With Jack Frost nipping at our noses, it's time to mull over the
"January effect." I'm not talking about snowstorms, eggnog
hangovers or the spike in demand for refried beans over Super
The January effect is simply the stock market's habit of
generating big returns on small stocks right after the turn of
the year. Some analysts say you can mint money if you buy little
stocks (or the funds that hold them) in late December, then bail
out in the second half of January, after their prices surge.
The January effect is just one of countless beliefs that the
calendar governs the financial markets. Many pundits claim that
tech stocks always swoon in summer (inconveniently, they surged
this August). Some say the market always drops in October (as it
did this year). Others warn that stocks flop on Mondays. Friday
is said to be a good day in the market, but you're supposed to
worry on Friday the 13th--when, say analysts, stocks usually go
down. (However, Friday, Oct. 13, 2000 was one of the market's
best days all year.) Ralf Runde, a statistician at the University
of Dortmund, has even found that German stocks tend to rise
around the time of a new moon and fall when the moon is full. So
far as I know, no one has yet studied whether this werewolf
effect extends to the U.S. market.
Can you make money off any of this? As I wrote last month, the
human brain is hardwired to perceive patterns even when they
don't exist. So investors need to examine all these ideas with
scads of skepticism; what looks like a reliable pattern may turn
out to be nothing but noise.
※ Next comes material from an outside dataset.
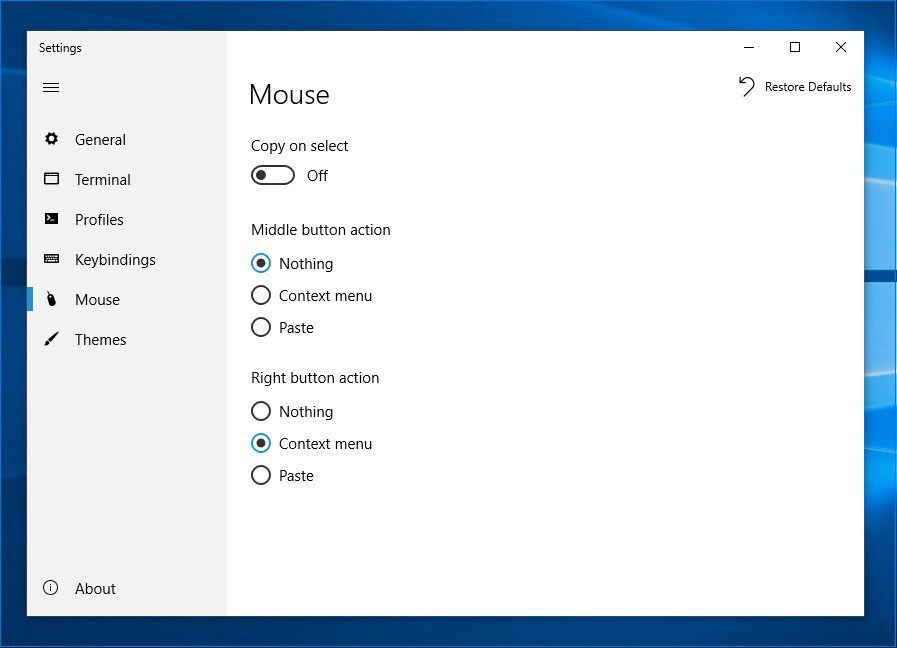Choose Context menu for Middle button action

(x=261, y=296)
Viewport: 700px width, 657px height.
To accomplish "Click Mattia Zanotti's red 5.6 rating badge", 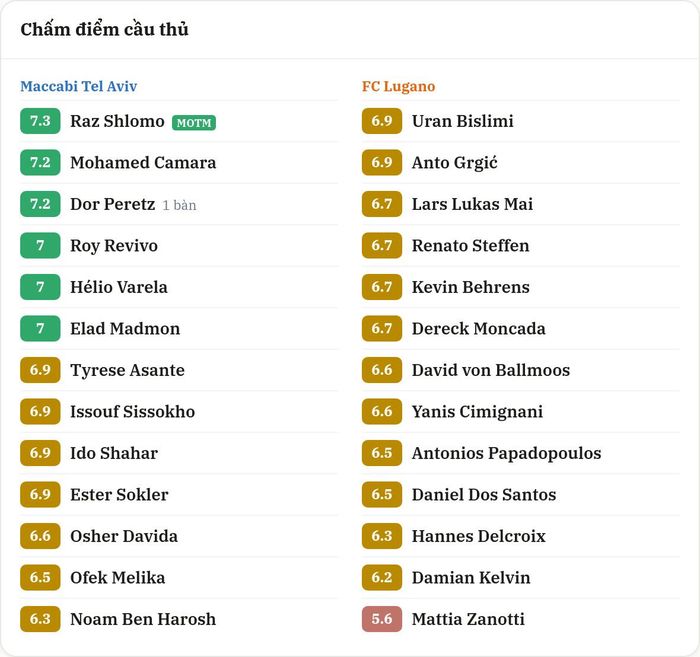I will tap(382, 619).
What's more, an investing approach
that makes money in theory is useless unless it also makes money
in practice, after you've paid the real-world freight of
commissions, fees and taxes.
Yule be surprised
The January effect was widely publicized between 1976 and 1988,
in scholarly articles and even a popular book, The Incredible
January Effect by Robert Haugen and Josef Lakonishok. These
studies showed that if you piled into small stocks (especially
depressed value stocks) in the second half of December and held
them into January, you'd beat the market by five to 10 percentage
points. That amazed many academics, who typically believe that
the market is too efficient to allow such oddities to persist.
After all, if it were so easy to make money by buying cheap
little stocks in December, surely everyone would do it and the
opportunity would wither away. "There's something funny goin' on
here," says William Schwert, a finance professor at the
University of Rochester. "If the profit opportunities are really
this good, why isn't somebody jumping in?"
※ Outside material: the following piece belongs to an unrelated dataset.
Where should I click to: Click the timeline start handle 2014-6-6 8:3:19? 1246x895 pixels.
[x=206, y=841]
So far, the January effect hasn't disappeared. As the graph on
page 90 shows, from 1926 through 1989, the smallest 10% of all
stocks beat the rest of the market by an average of 9.4
percentage points in the month of January. The effect weakened
slightly in the 1990s, but small stocks still outperformed by an
annual average of 5.8 percentage points.
Unraveling the enigma
So why has the January effect persisted? First, many investors
sell their crummiest stocks late in the year to lock in losses
that will cut their tax bills. That selling pressure reaches a
crescendo in December as the tax year nears an end. In January,
the selling ceases, and these stocks often bounce back. Second,
professional investors grow more cautious as the year comes to a
close, seeking to preserve their outperformance (or minimize
their underperformance). In buying a stock that may drop for the
rest of December, fund managers run the risk of what they call
"catching a falling knife." And many managers shun battered
stocks that will look bad in the year-end list of holdings they
send to shareholders. As one portfolio manager tells me, "In
December, guys just say, 'I'm protecting my year.'"
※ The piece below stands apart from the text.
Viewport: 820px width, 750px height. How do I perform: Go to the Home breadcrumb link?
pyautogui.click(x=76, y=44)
Knowing that the January effect exists is one thing, but
profiting from it is another matter. Large stocks--and the market
as a whole--get no reliable boost as the year begins. Only the
smallest 10% of stocks truly jump in January; outside the tiniest
20%, the January effect melts away. So forget about earning fat
gains on giants like Cisco or GE by snapping them up in December
and dumping them in January; nor can you count on high returns in
most mutual funds at the turn of the year.
To cash in on the January effect, your best bet might be to buy a
large basket of tiny stocks--not small caps, not microcaps, but
nanocaps with a market value of less than $100 million. However,
the Plexus Group, the leading authority on trading costs,
estimates that buying and selling such itsy-bitsy stocks will
cost you roughly 8% of your total investment. Thus, in the real
world, your expenses will devour virtually all the gains the
January effect produces in theory. (And, of course, the Internal
Revenue Service will take up to 40% of any pennies of profit you
have left over.)
Donald Keim, a Wharton finance professor who helped discover the
January effect, is fatalistic: "It's there, and it's not going
away, but you can't use it. The trading costs are just too high."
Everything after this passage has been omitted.